• Goal
Rewrite the entries as a numbered list, starting at the line containing "634x475 pixels. How" and running through the end of the entries, with blank lines skipped. Omit the pictures.

-- Start Given records --

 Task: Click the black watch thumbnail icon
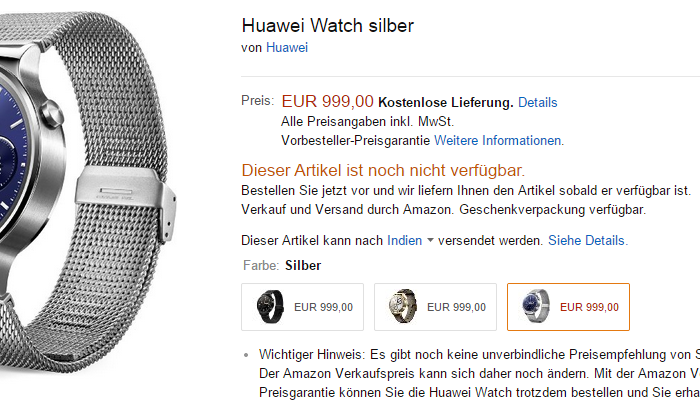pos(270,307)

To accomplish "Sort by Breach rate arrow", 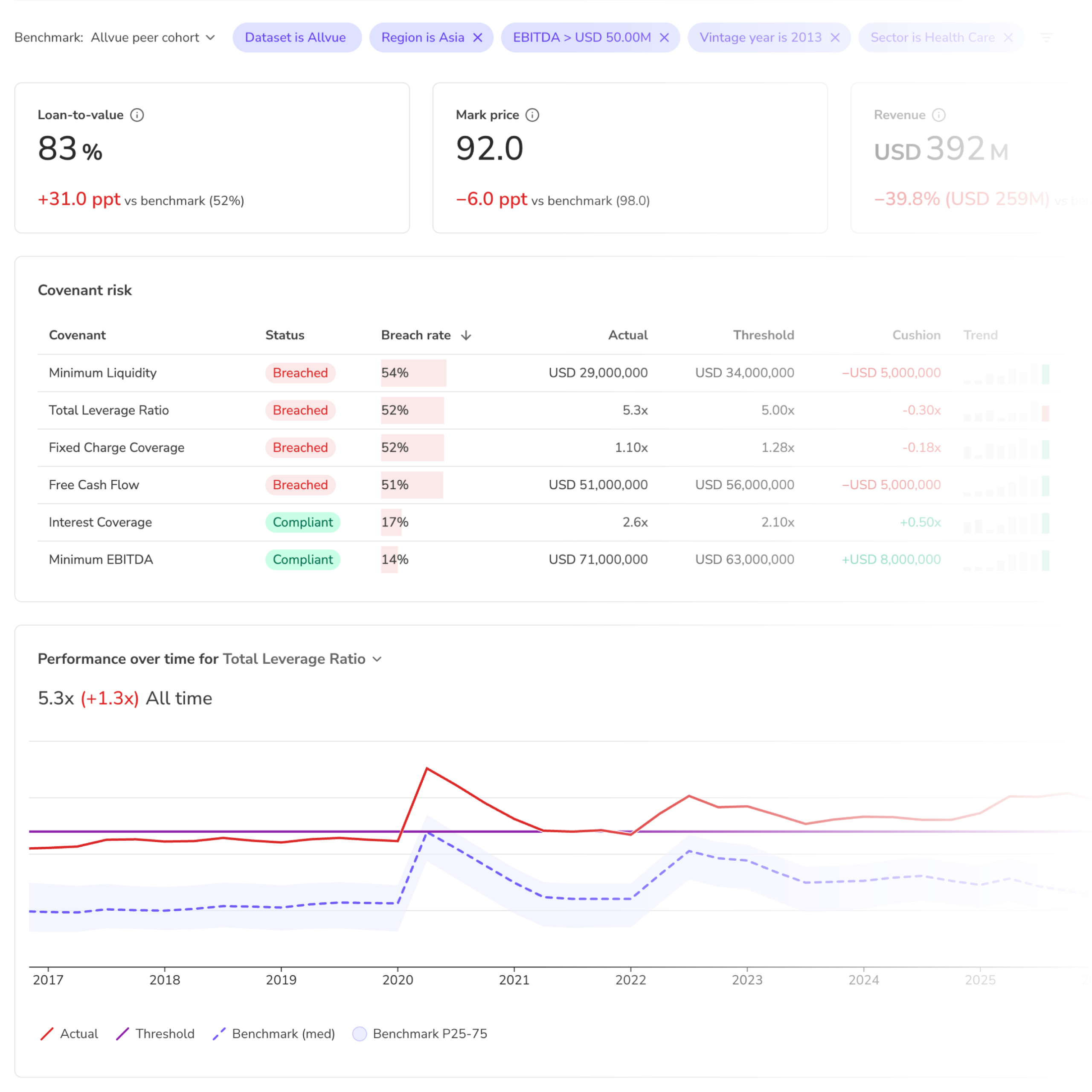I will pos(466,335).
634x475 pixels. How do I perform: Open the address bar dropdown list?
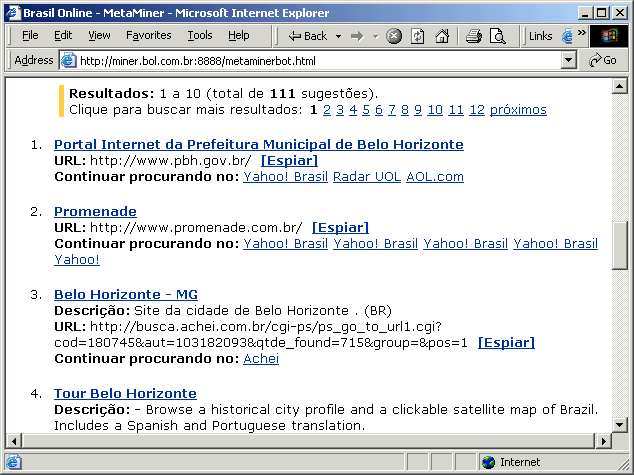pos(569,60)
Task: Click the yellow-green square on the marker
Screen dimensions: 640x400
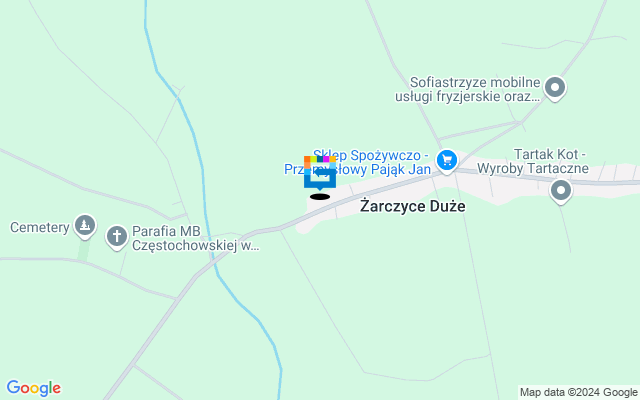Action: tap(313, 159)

-- End Given records --

• The response
1. 634x475 pixels. How do I perform: Open the address bar dropdown list?
2. pos(569,60)
3. Task: Click the yellow-green square on the marker
4. Screen dimensions: 640x400
5. Action: tap(313, 159)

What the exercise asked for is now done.